Inflation with $R^2$ term in the Palatini formalism

TL;DR

This paper investigates how adding an $R^2$ term in $F(R)$ gravity within the Palatini formalism influences inflation, notably reducing the tensor-to-scalar ratio without altering scalar perturbations.

Contribution

It demonstrates that in the Palatini formalism, the $R^2$ term can suppress the tensor-to-scalar ratio independently of scalar spectrum constraints.

Findings

The $R^2$ term lowers the effective inflaton potential height.

Adjusting $eta$ allows suppression of tensor-to-scalar ratio $r$.

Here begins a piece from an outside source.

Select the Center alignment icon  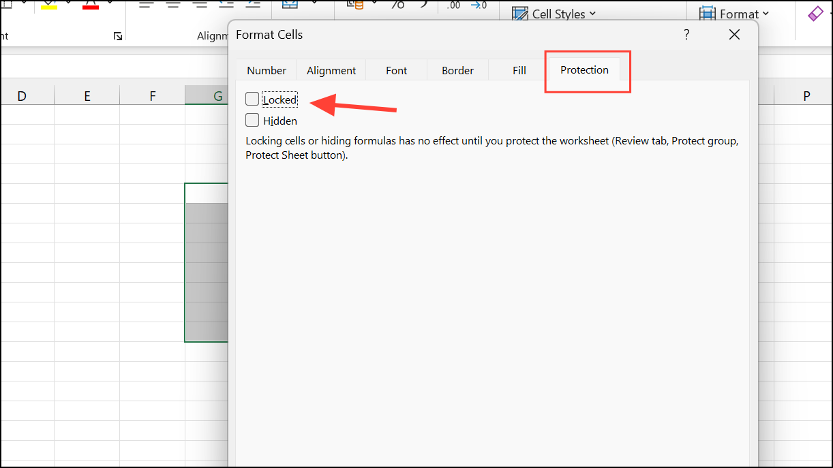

Scalar perturbation spectrum remains unaffected.

Abstract

We study scalar field inflation in $F(R)$ gravity in the Palatini formulation of general relativity. Unlike in the metric formulation, in the Palatini formulation $F(R)$ gravity does not introduce new degrees of freedom. However, it changes the relations between existing degrees of freedom, including the inflaton and spacetime curvature. Considering the case $F(R)=R+\alpha R^2$, we find that the $R^2$ term decreases the height of the effective inflaton potential. By adjusting the value of $\alpha$, this mechanism can be used to suppress the tensor-to-scalar ratio $r$ without limit in any scalar field model of inflation without affecting the spectrum of scalar perturbations.